Da gerät das, was Willingmann vor einem Jahr noch für seine forschungspolitische Hauptmission hielt, fast schon in den Hintergrund. Sachsen-Anhalt ist eines von drei Ländern, das bislang keinen einzigen Exzellenzcluster errungen hat in der Exzellenzstrategie für forschungsstarke Universitäten. Willingmann hat an den zwei Landes-Unis in Magdeburg und Halle interne Wettbewerbe veranstaltet, um die vielversprechendsten Bewerbungen an den Start zu bringen, mit vielen Millionen fördert das Land neue Kooperationen mit den außeruniversitären Forschungsinstituten. Exzellenzerfolg a la Willingmann – geplant von langer Hand?  

 

Hinter der demonstrativen
Nettigkeit: Konsequenz

 

Die Frage ist nur: Funktioniert in der Dauerkrise sein ruhiger Stil überhaupt noch? Einige von Willingmanns Ministerkollegen aus anderen Bundesländern, an sich voll des Lobes über seine angenehme Art, etwa geben zu, dass er nach ihrem Geschmack manchmal die Ruhe allzu sehr weg hat.

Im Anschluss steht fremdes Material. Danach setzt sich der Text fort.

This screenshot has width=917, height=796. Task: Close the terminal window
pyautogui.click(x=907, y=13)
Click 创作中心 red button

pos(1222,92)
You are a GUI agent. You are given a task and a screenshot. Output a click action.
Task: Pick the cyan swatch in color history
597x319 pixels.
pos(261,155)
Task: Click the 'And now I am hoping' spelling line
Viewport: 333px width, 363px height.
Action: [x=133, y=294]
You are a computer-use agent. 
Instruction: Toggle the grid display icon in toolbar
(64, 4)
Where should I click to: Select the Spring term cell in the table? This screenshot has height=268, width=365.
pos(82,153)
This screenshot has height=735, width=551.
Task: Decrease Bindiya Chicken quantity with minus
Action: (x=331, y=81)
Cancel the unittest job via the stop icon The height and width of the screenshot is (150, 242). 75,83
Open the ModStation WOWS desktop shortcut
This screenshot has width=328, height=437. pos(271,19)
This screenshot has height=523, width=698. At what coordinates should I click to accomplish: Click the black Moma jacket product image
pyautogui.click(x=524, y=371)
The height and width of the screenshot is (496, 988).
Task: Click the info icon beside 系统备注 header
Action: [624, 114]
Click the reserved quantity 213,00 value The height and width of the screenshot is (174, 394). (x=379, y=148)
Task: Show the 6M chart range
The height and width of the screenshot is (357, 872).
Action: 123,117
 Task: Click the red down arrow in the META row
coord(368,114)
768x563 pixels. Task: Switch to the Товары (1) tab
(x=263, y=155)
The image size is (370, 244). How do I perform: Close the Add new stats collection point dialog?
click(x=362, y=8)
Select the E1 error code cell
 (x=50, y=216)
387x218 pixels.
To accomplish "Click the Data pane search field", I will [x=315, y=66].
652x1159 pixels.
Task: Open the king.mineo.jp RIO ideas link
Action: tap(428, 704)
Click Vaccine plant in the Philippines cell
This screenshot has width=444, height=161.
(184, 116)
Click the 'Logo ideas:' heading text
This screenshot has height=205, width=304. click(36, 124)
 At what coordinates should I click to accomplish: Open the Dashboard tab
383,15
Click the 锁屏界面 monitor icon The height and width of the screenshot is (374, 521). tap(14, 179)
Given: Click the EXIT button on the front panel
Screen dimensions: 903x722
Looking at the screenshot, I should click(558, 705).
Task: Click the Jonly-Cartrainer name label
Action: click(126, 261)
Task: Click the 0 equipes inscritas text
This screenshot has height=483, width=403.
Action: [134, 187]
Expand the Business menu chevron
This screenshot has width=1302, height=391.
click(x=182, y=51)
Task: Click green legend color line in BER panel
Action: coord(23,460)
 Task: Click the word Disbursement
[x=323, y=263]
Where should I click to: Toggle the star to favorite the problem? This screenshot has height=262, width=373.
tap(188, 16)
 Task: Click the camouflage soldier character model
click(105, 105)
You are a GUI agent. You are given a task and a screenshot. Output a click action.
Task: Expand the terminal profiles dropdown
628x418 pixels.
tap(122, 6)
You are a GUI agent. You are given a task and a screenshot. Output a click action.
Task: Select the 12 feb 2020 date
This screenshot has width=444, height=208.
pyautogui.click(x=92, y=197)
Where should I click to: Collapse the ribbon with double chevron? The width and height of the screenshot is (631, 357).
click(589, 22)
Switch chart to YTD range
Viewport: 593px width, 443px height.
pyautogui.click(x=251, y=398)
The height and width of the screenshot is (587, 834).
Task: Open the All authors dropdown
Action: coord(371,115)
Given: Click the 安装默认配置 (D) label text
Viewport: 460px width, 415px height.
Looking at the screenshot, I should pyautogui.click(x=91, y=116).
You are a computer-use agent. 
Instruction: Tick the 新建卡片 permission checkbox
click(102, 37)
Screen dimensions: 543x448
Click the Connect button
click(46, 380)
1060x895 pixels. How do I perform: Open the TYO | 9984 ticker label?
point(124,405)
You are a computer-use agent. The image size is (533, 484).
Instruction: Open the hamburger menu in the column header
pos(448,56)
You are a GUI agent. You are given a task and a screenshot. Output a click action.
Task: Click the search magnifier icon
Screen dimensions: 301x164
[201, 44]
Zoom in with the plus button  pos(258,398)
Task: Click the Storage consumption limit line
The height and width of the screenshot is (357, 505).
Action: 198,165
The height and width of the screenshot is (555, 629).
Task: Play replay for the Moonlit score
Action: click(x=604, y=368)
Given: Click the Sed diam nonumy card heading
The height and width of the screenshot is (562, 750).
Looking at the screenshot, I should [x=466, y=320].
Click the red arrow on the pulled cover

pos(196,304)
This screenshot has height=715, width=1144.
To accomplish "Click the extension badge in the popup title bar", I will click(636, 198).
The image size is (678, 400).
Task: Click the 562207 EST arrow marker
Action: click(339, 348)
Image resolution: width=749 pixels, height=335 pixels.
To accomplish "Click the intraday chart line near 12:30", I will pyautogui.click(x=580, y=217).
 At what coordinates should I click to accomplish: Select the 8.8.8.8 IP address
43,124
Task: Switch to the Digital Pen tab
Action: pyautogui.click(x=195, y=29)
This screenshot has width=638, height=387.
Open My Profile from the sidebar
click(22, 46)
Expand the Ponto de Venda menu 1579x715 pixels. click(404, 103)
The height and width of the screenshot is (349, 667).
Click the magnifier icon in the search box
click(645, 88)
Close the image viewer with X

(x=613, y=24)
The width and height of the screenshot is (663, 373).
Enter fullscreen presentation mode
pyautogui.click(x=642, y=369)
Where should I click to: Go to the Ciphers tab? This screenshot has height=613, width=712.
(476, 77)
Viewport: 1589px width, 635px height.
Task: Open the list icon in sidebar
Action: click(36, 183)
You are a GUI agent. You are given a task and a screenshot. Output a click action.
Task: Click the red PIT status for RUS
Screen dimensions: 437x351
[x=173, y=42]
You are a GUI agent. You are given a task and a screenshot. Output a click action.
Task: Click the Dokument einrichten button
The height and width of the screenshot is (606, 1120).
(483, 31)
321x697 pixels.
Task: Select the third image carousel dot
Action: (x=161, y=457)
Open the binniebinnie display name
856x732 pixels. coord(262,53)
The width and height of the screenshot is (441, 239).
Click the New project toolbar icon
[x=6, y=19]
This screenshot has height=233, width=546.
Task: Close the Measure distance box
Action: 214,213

Umgekehrt sagen langjährige Weggefährten, all die demonstrative Nettigkeit könne nicht darüber hinwegtäuschen, was Verlässlichkeit im Sinne Willingmanns eben auch bedeute: Konsequenz. Jens Strackeljan, Rektor der Universität Magdeburg, erinnert sich, wie der Minister vergangenes Jahr in der zumindest teilweise selbstverschuldeten Finanzkrise der Martin-Luther-Universität Halle-Wittenberg (MLU) handelte. 

 

 "Einerseits durfte er nicht den Eindruck erwecken, dass er es der MLU durchgehen lassen würde, keine Hochschulentwicklungsplanung vorzulegen." Also keine schmerzhaften Sparmaßnahmen zu beschließen. Andererseits habe niemand im Land einen "erneuten Kampf auf dem Markplatz" gewollt – wie 2013, als Landesregierung und Hochschulen um die Hochschulfinanzierung stritten. Mit Willingmann als Chefverhandler der Hochschulen. Als Minister habe dieser dann gegenüber der MLU den "harten Kurs" durchgehalten. Eine paar Millionen seien indes unterm Radar nach Halle geflossen, "das hat er schon geschickt gemacht", sagt Strackeljan.

 

Neulich hat Willingmann mit seiner Frau und seinen beiden erwachsenen Kindern eine Tour durch die USA gemacht. Die Tochter studiert Psychologie, der Sohn Informatik, beide wollten sich amerikanische Unis anschauen, an denen sie ihren Master machen können. Seine Kinder hätten nie in Sachsen-Anhalt studiert, sagt er. Und doch seien ihre Berichte aus dem Studium für ihn immens wichtig gewesen, um zu verstehen, wie Studierende die Pandemie-Zeit konkret erlebten, sagt Willingmann. Durch sie habe er die Einsamkeit während der Zeit der Corona-Hochschulschließungen mittelbar mitbekommen, den "bestürzenden Verzicht auf Sozialkontakte", wie er sagt. Einer der Gründe, "warum wir jetzt sehr beharrlich trotz der steigenden Energiekosten an der Präsenzlehre festhalten, ohne verlängerte Weihnachtspause oder dergleichen. Das können und wollen wir den jungen Leuten nicht mehr zumuten." Es ist einer der wenigen Augenblicke im Gespräch, in denen der Minister die Stimme hebt.

 

Dieses Porträt erschien zuerst im DSW Journal 4/2022.